** What you will do **
Output the records starting at the line containing "Viewport: 690px width, 493px height." and ending at the line containing "The image size is (2560, 1440).", inclusive, copied exactly.

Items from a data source
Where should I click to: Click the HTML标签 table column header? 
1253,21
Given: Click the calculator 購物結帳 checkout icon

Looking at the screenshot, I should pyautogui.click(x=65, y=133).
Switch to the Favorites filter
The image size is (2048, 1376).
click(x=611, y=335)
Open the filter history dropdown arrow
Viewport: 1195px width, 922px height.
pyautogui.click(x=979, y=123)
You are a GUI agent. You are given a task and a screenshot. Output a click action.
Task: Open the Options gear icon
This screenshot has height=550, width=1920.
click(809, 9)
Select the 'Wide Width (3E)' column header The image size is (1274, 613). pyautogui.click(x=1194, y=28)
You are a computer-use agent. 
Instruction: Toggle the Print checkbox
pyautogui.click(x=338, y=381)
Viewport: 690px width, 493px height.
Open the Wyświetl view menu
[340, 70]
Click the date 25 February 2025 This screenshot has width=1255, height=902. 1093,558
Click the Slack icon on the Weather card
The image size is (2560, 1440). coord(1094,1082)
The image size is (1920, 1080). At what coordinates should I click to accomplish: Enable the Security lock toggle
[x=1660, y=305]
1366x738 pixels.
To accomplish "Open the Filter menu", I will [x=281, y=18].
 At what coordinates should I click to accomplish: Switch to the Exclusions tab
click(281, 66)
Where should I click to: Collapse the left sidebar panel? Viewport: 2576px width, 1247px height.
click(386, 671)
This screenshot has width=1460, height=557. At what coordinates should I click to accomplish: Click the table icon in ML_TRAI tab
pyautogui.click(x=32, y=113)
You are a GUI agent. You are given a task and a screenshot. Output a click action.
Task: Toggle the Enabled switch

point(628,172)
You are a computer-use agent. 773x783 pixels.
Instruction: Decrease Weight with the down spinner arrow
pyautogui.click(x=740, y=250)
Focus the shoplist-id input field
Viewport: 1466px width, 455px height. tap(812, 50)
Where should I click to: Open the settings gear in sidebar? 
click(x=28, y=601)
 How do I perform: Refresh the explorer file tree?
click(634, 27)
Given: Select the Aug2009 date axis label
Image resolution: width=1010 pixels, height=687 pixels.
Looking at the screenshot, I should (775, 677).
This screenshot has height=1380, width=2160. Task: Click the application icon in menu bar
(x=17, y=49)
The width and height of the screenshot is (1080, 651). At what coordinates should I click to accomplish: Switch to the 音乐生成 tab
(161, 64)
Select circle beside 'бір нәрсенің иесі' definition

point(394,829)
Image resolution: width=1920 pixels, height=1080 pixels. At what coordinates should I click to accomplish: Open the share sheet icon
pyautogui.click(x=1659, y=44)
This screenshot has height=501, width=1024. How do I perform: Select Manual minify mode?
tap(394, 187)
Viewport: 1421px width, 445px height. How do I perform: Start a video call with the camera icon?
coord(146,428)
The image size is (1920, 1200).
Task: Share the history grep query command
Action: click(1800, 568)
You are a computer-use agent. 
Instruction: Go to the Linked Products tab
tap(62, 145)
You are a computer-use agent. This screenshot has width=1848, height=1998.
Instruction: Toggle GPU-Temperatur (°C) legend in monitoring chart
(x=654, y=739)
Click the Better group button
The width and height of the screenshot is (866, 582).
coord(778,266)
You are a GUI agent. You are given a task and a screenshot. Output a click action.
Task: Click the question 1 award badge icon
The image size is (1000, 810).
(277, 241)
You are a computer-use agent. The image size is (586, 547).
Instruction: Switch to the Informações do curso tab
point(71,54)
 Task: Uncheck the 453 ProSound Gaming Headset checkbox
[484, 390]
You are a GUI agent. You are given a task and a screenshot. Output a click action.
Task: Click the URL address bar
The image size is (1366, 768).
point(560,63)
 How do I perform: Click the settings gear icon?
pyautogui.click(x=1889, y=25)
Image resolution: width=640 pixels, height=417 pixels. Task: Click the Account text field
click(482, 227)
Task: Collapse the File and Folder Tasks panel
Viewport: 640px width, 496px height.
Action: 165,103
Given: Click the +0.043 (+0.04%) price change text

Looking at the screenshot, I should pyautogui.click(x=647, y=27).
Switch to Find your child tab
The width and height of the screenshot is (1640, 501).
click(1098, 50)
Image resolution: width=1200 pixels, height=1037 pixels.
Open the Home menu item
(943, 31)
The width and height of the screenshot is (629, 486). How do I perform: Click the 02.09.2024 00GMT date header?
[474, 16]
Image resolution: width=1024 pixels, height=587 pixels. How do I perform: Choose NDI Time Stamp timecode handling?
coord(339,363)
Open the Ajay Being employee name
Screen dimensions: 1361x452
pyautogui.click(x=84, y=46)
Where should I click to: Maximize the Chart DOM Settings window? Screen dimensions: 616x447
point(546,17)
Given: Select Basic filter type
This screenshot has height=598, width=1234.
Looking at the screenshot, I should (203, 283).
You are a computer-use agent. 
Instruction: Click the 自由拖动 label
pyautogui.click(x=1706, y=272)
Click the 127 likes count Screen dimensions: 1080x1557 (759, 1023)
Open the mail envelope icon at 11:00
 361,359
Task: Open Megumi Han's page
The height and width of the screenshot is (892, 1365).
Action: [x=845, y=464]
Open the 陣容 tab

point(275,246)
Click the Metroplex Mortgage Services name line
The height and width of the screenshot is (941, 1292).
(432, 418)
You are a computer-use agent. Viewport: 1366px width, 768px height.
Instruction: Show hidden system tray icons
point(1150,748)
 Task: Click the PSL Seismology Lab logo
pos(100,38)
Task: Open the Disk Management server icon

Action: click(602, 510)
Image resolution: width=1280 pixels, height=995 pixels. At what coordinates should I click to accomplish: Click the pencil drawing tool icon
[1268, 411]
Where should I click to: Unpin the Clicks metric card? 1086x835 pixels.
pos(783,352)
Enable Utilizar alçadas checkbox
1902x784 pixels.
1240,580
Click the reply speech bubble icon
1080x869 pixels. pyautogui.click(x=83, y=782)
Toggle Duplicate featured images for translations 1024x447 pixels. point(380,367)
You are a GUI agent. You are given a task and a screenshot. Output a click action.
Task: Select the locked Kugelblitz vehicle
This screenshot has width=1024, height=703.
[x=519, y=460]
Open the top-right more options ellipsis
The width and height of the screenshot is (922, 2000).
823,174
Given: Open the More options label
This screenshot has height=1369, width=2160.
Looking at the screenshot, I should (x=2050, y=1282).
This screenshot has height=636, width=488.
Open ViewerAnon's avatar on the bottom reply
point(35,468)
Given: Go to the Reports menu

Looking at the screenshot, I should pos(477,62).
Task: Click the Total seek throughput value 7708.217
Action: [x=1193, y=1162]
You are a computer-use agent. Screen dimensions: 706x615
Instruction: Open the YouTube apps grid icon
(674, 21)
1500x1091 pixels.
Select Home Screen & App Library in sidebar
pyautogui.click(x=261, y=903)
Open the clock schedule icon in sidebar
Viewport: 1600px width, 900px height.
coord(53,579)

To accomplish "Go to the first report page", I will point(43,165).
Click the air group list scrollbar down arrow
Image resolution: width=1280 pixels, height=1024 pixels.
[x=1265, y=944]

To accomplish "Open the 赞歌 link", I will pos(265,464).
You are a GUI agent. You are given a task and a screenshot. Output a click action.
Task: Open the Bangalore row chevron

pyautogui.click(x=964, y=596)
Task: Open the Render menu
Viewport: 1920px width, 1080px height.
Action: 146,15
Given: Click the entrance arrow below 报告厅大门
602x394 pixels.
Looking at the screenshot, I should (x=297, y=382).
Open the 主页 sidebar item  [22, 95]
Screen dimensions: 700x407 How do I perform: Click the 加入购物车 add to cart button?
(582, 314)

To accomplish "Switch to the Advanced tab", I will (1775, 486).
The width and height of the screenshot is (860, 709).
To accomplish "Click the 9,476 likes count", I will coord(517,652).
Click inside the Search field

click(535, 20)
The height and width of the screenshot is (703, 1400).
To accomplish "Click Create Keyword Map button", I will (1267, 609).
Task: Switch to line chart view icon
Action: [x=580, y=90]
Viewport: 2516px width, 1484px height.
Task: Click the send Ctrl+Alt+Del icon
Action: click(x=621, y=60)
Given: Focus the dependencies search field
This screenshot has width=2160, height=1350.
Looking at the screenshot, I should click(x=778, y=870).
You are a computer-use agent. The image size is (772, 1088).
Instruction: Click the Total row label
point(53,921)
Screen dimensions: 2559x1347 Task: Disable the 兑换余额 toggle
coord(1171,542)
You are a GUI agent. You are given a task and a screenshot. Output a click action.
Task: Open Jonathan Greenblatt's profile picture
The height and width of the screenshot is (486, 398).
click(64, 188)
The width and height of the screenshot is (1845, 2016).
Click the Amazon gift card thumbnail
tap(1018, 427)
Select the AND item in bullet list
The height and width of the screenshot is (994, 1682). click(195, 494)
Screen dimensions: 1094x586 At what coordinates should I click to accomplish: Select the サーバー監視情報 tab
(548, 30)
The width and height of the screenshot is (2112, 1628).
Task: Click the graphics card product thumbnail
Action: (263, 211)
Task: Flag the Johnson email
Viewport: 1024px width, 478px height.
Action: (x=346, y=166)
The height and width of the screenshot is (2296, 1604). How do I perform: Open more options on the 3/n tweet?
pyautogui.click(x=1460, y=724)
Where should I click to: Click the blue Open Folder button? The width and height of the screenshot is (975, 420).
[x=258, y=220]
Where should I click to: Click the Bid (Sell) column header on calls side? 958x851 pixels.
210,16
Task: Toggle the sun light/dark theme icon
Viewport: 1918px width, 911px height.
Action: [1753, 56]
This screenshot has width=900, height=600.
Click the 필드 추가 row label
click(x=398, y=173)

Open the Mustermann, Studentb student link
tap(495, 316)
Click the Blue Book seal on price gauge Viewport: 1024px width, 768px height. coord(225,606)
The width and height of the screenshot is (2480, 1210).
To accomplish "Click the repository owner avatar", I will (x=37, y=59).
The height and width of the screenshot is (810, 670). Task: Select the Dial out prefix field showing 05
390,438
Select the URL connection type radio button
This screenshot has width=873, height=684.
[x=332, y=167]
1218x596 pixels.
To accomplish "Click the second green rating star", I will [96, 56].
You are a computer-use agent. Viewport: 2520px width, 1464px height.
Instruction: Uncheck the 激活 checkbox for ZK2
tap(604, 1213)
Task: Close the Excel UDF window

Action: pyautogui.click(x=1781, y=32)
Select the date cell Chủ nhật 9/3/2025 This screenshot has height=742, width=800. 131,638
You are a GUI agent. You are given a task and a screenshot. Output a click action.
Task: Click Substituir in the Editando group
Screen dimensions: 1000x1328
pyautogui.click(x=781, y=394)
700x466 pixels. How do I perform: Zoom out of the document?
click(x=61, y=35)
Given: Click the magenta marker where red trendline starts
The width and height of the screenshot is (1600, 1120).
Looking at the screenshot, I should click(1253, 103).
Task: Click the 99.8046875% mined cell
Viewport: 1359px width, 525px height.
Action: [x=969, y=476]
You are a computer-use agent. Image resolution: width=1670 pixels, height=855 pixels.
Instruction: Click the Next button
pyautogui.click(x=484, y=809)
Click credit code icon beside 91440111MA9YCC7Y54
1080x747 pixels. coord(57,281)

** Response below **
Viewport: 690px width, 493px height.
Open the Wyświetl view menu
[340, 70]
Click the date 25 February 2025 This screenshot has width=1255, height=902. 1093,558
Click the Slack icon on the Weather card
The image size is (2560, 1440). coord(1094,1082)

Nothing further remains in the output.